* WRITTEN REQUEST: Copy every one of the items below word for word, without changing anything.

* DATA IN THIS EXERCISE:

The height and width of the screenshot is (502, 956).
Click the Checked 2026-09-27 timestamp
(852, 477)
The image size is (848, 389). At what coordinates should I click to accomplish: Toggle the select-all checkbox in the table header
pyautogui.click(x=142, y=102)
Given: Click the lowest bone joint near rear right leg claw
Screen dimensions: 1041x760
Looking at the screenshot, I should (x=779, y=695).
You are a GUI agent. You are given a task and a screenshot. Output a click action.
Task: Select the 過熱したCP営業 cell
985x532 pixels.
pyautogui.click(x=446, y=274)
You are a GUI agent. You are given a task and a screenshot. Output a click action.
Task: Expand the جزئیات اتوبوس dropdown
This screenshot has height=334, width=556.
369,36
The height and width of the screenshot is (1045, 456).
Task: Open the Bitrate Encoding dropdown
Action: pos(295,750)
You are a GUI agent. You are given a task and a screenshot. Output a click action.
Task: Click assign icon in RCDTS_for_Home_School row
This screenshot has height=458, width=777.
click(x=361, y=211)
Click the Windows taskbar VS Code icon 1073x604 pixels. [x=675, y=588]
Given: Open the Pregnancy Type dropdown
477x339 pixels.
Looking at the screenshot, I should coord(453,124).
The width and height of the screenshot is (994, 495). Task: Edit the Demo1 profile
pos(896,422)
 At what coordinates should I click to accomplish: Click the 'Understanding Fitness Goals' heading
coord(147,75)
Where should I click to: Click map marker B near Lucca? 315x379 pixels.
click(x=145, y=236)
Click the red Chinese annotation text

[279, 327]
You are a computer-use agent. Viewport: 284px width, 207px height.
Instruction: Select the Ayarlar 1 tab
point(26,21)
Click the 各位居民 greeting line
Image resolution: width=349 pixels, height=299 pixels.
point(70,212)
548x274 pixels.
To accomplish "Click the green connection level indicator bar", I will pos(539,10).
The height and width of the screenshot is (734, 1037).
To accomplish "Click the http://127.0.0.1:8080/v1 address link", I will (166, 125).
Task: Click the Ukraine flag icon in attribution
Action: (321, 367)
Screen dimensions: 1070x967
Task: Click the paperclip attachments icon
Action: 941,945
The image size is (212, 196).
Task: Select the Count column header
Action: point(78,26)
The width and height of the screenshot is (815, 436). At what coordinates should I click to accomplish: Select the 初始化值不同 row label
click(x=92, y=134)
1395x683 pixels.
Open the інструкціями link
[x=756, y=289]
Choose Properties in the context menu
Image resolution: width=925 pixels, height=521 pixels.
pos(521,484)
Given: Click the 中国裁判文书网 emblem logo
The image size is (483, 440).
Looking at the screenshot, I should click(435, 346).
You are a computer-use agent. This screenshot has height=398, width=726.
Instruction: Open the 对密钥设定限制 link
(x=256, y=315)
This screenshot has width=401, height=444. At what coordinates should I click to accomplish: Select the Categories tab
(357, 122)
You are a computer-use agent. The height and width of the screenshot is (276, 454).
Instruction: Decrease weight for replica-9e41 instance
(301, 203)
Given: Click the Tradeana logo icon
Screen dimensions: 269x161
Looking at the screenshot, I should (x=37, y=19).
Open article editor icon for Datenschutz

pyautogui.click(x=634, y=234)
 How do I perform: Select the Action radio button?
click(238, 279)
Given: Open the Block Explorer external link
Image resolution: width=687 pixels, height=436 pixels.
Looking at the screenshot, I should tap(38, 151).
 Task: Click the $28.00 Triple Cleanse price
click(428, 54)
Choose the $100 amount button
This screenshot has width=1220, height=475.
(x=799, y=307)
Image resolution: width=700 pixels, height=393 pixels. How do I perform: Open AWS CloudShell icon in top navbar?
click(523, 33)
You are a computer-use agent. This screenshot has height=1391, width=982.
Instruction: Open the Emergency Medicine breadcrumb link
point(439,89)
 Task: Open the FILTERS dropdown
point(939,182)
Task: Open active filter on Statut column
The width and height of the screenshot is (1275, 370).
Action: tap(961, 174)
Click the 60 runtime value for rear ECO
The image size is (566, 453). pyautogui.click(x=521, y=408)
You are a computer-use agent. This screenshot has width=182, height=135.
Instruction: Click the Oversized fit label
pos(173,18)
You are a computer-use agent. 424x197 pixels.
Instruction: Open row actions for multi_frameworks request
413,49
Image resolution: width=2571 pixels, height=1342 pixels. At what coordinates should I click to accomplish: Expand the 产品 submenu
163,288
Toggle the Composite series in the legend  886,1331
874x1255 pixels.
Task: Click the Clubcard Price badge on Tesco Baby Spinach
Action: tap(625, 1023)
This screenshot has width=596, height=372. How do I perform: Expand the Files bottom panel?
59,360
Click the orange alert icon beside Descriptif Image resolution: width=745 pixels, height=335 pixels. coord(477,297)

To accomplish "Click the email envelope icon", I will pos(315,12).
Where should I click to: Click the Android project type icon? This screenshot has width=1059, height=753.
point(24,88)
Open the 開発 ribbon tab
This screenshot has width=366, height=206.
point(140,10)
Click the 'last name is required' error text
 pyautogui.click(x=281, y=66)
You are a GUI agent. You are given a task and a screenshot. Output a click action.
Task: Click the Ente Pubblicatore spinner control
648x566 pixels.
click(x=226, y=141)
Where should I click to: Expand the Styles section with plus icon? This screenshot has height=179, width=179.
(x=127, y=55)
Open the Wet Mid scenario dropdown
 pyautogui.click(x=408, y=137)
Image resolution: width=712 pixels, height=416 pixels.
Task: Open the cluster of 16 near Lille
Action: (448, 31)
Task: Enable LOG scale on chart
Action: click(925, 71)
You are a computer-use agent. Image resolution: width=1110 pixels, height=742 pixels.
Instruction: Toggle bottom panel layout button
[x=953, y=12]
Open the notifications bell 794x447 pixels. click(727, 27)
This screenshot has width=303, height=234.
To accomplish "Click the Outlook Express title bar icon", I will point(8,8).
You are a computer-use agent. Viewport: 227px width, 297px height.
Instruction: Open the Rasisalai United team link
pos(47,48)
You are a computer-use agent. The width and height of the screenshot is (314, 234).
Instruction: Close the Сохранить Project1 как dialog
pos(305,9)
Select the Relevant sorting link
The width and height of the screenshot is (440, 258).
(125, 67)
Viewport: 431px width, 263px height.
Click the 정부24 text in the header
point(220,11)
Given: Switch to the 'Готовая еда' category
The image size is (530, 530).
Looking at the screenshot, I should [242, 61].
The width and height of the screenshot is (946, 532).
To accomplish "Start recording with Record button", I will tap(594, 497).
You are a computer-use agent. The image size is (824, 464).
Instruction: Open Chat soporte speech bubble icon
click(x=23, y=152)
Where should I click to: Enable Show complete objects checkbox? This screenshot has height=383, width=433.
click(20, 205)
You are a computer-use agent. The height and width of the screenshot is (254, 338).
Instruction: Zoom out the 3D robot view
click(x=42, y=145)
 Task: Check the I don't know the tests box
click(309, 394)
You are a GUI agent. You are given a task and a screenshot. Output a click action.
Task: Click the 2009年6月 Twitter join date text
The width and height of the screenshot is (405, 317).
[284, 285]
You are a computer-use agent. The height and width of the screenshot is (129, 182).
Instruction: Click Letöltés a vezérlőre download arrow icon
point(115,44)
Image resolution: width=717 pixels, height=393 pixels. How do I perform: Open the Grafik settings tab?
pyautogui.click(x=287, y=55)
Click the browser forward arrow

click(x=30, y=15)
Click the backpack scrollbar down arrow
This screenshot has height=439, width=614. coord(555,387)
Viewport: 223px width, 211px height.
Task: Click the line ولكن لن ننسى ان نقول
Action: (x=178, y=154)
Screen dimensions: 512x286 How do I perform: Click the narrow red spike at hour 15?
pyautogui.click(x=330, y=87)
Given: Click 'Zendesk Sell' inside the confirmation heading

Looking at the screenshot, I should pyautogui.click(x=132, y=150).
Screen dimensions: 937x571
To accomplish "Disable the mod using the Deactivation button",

* PROBLEM SOLUTION:
The height and width of the screenshot is (502, 956).
Click the Checked 2026-09-27 timestamp
(852, 477)
The image size is (848, 389). At what coordinates should I click to accomplish: Toggle the select-all checkbox in the table header
pyautogui.click(x=142, y=102)
Given: Click the lowest bone joint near rear right leg claw
Screen dimensions: 1041x760
Looking at the screenshot, I should (x=779, y=695).
You are a GUI agent. You are given a task and a screenshot. Output a click action.
Task: Select the 過熱したCP営業 cell
985x532 pixels.
pyautogui.click(x=446, y=274)
You are a GUI agent. You are given a task and a screenshot. Output a click action.
Task: Expand the جزئیات اتوبوس dropdown
This screenshot has height=334, width=556.
369,36
The height and width of the screenshot is (1045, 456).
Task: Open the Bitrate Encoding dropdown
Action: pos(295,750)
You are a GUI agent. You are given a task and a screenshot. Output a click action.
Task: Click assign icon in RCDTS_for_Home_School row
This screenshot has height=458, width=777.
click(x=361, y=211)
Click the Windows taskbar VS Code icon 1073x604 pixels. [x=675, y=588]
Given: Open the Pregnancy Type dropdown
477x339 pixels.
Looking at the screenshot, I should coord(453,124).
The width and height of the screenshot is (994, 495). Task: Edit the Demo1 profile
pos(896,422)
 At what coordinates should I click to accomplish: Click the 'Understanding Fitness Goals' heading
coord(147,75)
Where should I click to: Click map marker B near Lucca? 315x379 pixels.
click(x=145, y=236)
Click the red Chinese annotation text

[279, 327]
You are a computer-use agent. Viewport: 284px width, 207px height.
Instruction: Select the Ayarlar 1 tab
point(26,21)
Click the 各位居民 greeting line
Image resolution: width=349 pixels, height=299 pixels.
point(70,212)
548x274 pixels.
To accomplish "Click the green connection level indicator bar", I will pos(539,10).
The height and width of the screenshot is (734, 1037).
To accomplish "Click the http://127.0.0.1:8080/v1 address link", I will (166, 125).
Task: Click the Ukraine flag icon in attribution
Action: (321, 367)
Screen dimensions: 1070x967
Task: Click the paperclip attachments icon
Action: 941,945
The image size is (212, 196).
Task: Select the Count column header
Action: point(78,26)
The width and height of the screenshot is (815, 436). At what coordinates should I click to accomplish: Select the 初始化值不同 row label
click(x=92, y=134)
1395x683 pixels.
Open the інструкціями link
[x=756, y=289]
Choose Properties in the context menu
Image resolution: width=925 pixels, height=521 pixels.
pos(521,484)
Given: Click the 中国裁判文书网 emblem logo
The image size is (483, 440).
Looking at the screenshot, I should click(435, 346).
You are a computer-use agent. This screenshot has height=398, width=726.
Instruction: Open the 对密钥设定限制 link
(x=256, y=315)
This screenshot has width=401, height=444. At what coordinates should I click to accomplish: Select the Categories tab
(357, 122)
You are a computer-use agent. The height and width of the screenshot is (276, 454).
Instruction: Decrease weight for replica-9e41 instance
(301, 203)
Given: Click the Tradeana logo icon
Screen dimensions: 269x161
Looking at the screenshot, I should (x=37, y=19).
Open article editor icon for Datenschutz

pyautogui.click(x=634, y=234)
 How do I perform: Select the Action radio button?
click(238, 279)
Given: Open the Block Explorer external link
Image resolution: width=687 pixels, height=436 pixels.
Looking at the screenshot, I should tap(38, 151).
 Task: Click the $28.00 Triple Cleanse price
click(428, 54)
Choose the $100 amount button
This screenshot has width=1220, height=475.
(x=799, y=307)
Image resolution: width=700 pixels, height=393 pixels. How do I perform: Open AWS CloudShell icon in top navbar?
click(523, 33)
You are a computer-use agent. This screenshot has height=1391, width=982.
Instruction: Open the Emergency Medicine breadcrumb link
point(439,89)
 Task: Open the FILTERS dropdown
point(939,182)
Task: Open active filter on Statut column
The width and height of the screenshot is (1275, 370).
Action: tap(961, 174)
Click the 60 runtime value for rear ECO
The image size is (566, 453). pyautogui.click(x=521, y=408)
You are a computer-use agent. This screenshot has width=182, height=135.
Instruction: Click the Oversized fit label
pos(173,18)
You are a computer-use agent. 424x197 pixels.
Instruction: Open row actions for multi_frameworks request
413,49
Image resolution: width=2571 pixels, height=1342 pixels. At what coordinates should I click to accomplish: Expand the 产品 submenu
163,288
Toggle the Composite series in the legend  886,1331
874x1255 pixels.
Task: Click the Clubcard Price badge on Tesco Baby Spinach
Action: tap(625, 1023)
This screenshot has width=596, height=372. How do I perform: Expand the Files bottom panel?
59,360
Click the orange alert icon beside Descriptif Image resolution: width=745 pixels, height=335 pixels. coord(477,297)

To accomplish "Click the email envelope icon", I will pos(315,12).
Where should I click to: Click the Android project type icon? This screenshot has width=1059, height=753.
point(24,88)
Open the 開発 ribbon tab
This screenshot has width=366, height=206.
point(140,10)
Click the 'last name is required' error text
 pyautogui.click(x=281, y=66)
You are a GUI agent. You are given a task and a screenshot. Output a click action.
Task: Click the Ente Pubblicatore spinner control
648x566 pixels.
click(x=226, y=141)
Where should I click to: Expand the Styles section with plus icon? This screenshot has height=179, width=179.
(x=127, y=55)
Open the Wet Mid scenario dropdown
 pyautogui.click(x=408, y=137)
Image resolution: width=712 pixels, height=416 pixels.
Task: Open the cluster of 16 near Lille
Action: (448, 31)
Task: Enable LOG scale on chart
Action: click(925, 71)
You are a computer-use agent. Image resolution: width=1110 pixels, height=742 pixels.
Instruction: Toggle bottom panel layout button
[x=953, y=12]
Open the notifications bell 794x447 pixels. click(727, 27)
This screenshot has width=303, height=234.
To accomplish "Click the Outlook Express title bar icon", I will point(8,8).
You are a computer-use agent. Viewport: 227px width, 297px height.
Instruction: Open the Rasisalai United team link
pos(47,48)
You are a computer-use agent. The width and height of the screenshot is (314, 234).
Instruction: Close the Сохранить Project1 как dialog
pos(305,9)
Select the Relevant sorting link
The width and height of the screenshot is (440, 258).
(125, 67)
Viewport: 431px width, 263px height.
Click the 정부24 text in the header
point(220,11)
Given: Switch to the 'Готовая еда' category
The image size is (530, 530).
Looking at the screenshot, I should [242, 61].
The width and height of the screenshot is (946, 532).
To accomplish "Start recording with Record button", I will tap(594, 497).
You are a computer-use agent. The image size is (824, 464).
Instruction: Open Chat soporte speech bubble icon
click(x=23, y=152)
Where should I click to: Enable Show complete objects checkbox? This screenshot has height=383, width=433.
click(20, 205)
You are a computer-use agent. The height and width of the screenshot is (254, 338).
Instruction: Zoom out the 3D robot view
click(x=42, y=145)
 Task: Check the I don't know the tests box
click(309, 394)
You are a GUI agent. You are given a task and a screenshot. Output a click action.
Task: Click the 2009年6月 Twitter join date text
The width and height of the screenshot is (405, 317).
[284, 285]
You are a computer-use agent. The height and width of the screenshot is (129, 182).
Instruction: Click Letöltés a vezérlőre download arrow icon
point(115,44)
Image resolution: width=717 pixels, height=393 pixels. How do I perform: Open the Grafik settings tab?
pyautogui.click(x=287, y=55)
Click the browser forward arrow

click(x=30, y=15)
Click the backpack scrollbar down arrow
This screenshot has height=439, width=614. coord(555,387)
Viewport: 223px width, 211px height.
Task: Click the line ولكن لن ننسى ان نقول
Action: (x=178, y=154)
Screen dimensions: 512x286 How do I perform: Click the narrow red spike at hour 15?
pyautogui.click(x=330, y=87)
Given: Click 'Zendesk Sell' inside the confirmation heading

Looking at the screenshot, I should pyautogui.click(x=132, y=150).
Screen dimensions: 937x571
To accomplish "Disable the mod using the Deactivation button",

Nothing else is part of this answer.